EXERCISE TASK -> Add -101 to every coordinate in the answers of the items below, and write all the lines again, including the requests, but leave out the pictures.

* Begin SUPPLIED DATA *

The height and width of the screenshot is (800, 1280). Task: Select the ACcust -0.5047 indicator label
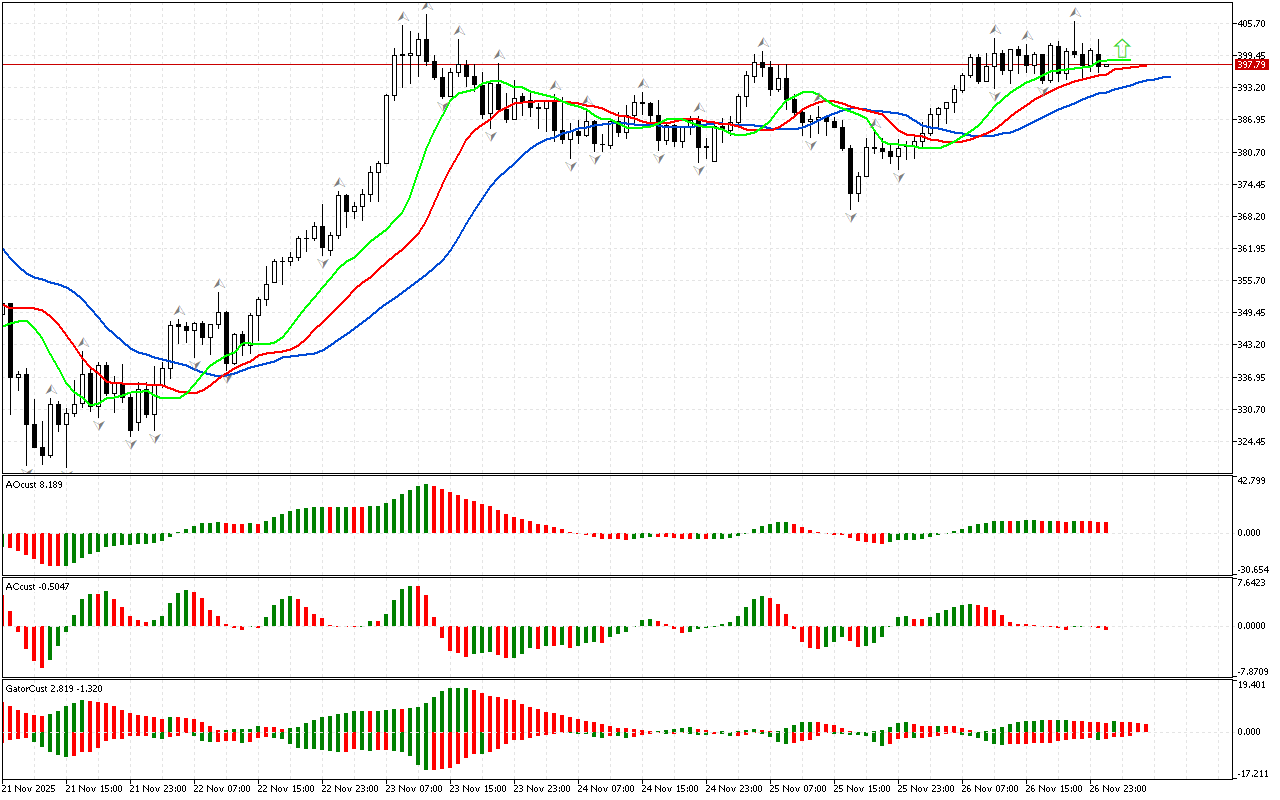tap(38, 585)
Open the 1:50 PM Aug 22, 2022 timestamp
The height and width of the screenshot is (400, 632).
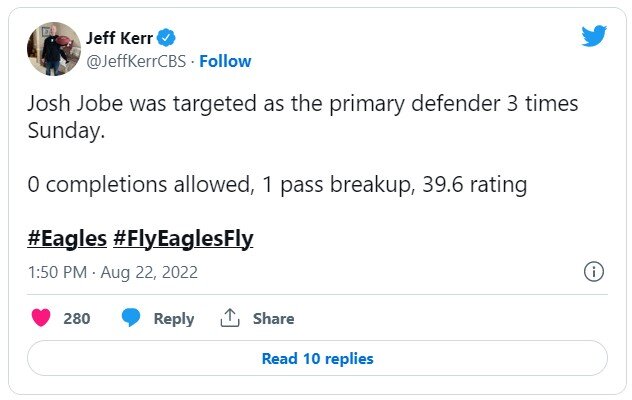(112, 272)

* End SUPPLIED DATA *

RESPONSE TO THE EXERCISE ->
The height and width of the screenshot is (800, 1280). Task: Select the ACcust -0.5047 indicator label
tap(-63, 484)
Open the 1:50 PM Aug 22, 2022 timestamp
The height and width of the screenshot is (400, 632).
(11, 171)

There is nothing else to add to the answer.